Give the data below as a numbered list, from its first line up to and including the line with "coord(150,260)", skipping blank lines.

(Records for locating described items)
>>>

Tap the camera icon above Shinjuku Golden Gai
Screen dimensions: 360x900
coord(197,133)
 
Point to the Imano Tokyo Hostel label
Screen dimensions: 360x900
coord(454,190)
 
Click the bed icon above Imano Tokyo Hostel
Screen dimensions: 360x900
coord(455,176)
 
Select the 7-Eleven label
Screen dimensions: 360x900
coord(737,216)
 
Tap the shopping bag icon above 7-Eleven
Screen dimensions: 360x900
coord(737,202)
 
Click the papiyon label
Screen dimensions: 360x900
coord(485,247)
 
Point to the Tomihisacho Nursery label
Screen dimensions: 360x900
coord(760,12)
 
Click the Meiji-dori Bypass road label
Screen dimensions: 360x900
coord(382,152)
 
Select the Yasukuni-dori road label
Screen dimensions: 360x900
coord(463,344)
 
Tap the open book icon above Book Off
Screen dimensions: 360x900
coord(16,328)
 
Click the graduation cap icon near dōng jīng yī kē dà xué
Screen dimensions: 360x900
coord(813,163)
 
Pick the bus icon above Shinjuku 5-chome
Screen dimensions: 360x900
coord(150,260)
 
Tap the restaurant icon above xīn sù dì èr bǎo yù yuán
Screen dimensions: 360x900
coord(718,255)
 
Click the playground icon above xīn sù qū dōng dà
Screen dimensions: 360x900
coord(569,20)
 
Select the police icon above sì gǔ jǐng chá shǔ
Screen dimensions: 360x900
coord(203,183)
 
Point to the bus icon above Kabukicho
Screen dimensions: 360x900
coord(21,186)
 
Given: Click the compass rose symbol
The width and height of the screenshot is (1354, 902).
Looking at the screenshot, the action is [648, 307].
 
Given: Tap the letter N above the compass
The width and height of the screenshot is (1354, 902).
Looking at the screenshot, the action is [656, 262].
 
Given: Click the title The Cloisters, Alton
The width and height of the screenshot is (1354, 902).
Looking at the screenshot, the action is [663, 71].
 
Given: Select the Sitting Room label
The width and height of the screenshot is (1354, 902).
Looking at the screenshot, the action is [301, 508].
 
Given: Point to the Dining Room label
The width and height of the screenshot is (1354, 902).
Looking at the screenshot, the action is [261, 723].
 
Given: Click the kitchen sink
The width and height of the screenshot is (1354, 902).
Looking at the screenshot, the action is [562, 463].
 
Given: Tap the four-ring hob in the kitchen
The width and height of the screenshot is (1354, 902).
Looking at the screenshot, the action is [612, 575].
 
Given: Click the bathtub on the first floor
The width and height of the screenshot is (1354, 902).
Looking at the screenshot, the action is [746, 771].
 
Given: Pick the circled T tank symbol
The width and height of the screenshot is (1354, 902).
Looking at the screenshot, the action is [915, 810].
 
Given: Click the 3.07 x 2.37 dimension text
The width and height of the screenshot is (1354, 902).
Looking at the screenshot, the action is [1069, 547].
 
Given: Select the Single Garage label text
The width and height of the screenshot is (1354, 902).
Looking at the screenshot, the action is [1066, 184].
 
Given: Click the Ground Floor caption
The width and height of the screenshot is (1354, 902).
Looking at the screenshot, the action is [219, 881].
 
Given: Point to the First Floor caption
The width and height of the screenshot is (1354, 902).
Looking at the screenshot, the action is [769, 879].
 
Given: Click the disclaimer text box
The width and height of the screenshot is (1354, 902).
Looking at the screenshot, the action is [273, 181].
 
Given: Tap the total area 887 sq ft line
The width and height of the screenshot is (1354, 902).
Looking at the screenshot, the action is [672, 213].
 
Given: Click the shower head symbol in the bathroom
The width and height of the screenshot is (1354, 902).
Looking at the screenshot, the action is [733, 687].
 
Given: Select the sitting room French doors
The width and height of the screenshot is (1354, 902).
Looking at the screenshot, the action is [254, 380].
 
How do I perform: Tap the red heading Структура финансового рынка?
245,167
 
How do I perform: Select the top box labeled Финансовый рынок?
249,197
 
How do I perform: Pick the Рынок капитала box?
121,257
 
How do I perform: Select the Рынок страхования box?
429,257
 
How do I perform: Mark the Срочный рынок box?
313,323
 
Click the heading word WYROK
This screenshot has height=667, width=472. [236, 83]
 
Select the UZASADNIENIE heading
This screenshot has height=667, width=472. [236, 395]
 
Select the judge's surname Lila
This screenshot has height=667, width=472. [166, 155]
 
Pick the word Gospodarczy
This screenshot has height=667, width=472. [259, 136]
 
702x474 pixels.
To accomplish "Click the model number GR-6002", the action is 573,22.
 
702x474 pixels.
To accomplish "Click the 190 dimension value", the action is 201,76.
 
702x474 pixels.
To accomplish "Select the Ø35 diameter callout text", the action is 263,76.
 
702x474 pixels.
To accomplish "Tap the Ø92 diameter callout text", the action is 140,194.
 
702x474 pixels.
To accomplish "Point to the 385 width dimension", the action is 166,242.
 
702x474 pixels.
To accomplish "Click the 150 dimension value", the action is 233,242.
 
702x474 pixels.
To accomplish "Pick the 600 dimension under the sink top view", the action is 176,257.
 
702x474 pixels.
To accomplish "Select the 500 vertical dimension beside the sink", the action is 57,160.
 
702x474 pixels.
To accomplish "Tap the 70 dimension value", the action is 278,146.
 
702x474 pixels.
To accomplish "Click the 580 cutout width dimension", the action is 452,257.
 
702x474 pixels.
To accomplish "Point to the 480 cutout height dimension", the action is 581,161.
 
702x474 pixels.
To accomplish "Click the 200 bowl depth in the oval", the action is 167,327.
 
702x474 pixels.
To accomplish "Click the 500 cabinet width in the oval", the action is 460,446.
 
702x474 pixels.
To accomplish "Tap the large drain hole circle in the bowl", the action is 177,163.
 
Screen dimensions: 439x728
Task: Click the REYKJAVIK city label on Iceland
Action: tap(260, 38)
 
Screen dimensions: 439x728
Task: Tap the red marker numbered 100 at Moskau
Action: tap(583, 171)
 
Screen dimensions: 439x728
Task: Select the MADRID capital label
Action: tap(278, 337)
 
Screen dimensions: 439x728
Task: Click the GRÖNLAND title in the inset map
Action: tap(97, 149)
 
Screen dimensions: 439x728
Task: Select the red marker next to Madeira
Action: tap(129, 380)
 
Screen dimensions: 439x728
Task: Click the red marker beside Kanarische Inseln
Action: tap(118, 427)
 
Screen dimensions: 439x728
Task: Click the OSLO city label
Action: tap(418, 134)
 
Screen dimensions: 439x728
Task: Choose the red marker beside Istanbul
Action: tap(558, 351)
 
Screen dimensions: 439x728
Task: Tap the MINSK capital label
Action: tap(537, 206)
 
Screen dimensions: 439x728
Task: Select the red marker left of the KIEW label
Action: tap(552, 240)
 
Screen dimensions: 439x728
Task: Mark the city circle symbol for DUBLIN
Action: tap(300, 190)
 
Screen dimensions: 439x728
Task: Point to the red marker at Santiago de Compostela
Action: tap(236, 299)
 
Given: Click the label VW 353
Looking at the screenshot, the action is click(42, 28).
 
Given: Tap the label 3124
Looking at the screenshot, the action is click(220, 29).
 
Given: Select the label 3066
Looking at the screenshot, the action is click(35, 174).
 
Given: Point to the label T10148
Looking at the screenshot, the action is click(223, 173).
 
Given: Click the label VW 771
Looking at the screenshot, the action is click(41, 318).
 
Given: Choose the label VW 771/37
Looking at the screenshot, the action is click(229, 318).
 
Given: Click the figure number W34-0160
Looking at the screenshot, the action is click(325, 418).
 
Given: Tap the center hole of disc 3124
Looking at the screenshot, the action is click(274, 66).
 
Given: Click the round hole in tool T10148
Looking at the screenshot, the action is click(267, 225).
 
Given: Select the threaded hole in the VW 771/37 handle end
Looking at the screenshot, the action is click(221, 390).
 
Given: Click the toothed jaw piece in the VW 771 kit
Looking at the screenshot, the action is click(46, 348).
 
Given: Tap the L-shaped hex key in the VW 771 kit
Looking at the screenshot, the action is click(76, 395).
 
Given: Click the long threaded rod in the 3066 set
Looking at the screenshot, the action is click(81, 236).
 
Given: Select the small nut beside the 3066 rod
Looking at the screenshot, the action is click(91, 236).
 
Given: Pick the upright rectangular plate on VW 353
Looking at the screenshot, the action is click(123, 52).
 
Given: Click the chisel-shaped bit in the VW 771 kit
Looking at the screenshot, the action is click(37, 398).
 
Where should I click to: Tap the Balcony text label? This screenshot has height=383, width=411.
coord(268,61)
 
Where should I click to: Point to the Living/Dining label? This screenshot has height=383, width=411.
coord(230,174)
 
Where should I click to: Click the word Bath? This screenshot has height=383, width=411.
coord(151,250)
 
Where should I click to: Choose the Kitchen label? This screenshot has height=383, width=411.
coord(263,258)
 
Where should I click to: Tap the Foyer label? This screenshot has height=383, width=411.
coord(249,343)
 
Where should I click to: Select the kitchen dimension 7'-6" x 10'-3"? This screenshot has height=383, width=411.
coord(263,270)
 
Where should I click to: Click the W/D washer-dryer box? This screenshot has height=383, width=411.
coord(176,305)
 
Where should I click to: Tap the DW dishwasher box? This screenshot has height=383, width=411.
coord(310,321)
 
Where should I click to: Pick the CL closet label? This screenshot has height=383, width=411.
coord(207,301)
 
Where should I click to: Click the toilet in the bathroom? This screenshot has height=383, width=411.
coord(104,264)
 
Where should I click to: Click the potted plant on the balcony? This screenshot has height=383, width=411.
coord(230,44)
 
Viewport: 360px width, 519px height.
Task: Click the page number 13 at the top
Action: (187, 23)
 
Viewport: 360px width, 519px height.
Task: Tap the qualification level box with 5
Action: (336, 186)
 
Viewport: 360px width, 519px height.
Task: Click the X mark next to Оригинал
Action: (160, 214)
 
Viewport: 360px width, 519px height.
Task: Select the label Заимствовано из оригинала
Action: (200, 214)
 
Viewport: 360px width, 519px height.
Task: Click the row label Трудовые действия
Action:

<<<

__SOLVED PROBLEM__:
1. Tap the camera icon above Shinjuku Golden Gai
2. Screen dimensions: 360x900
3. coord(197,133)
4. Point to the Imano Tokyo Hostel label
5. Screen dimensions: 360x900
6. coord(454,190)
7. Click the bed icon above Imano Tokyo Hostel
8. Screen dimensions: 360x900
9. coord(455,176)
10. Select the 7-Eleven label
11. Screen dimensions: 360x900
12. coord(737,216)
13. Tap the shopping bag icon above 7-Eleven
14. Screen dimensions: 360x900
15. coord(737,202)
16. Click the papiyon label
17. Screen dimensions: 360x900
18. coord(485,247)
19. Point to the Tomihisacho Nursery label
20. Screen dimensions: 360x900
21. coord(760,12)
22. Click the Meiji-dori Bypass road label
23. Screen dimensions: 360x900
24. coord(382,152)
25. Select the Yasukuni-dori road label
26. Screen dimensions: 360x900
27. coord(463,344)
28. Tap the open book icon above Book Off
29. Screen dimensions: 360x900
30. coord(16,328)
31. Click the graduation cap icon near dōng jīng yī kē dà xué
32. Screen dimensions: 360x900
33. coord(813,163)
34. Pick the bus icon above Shinjuku 5-chome
35. Screen dimensions: 360x900
36. coord(150,260)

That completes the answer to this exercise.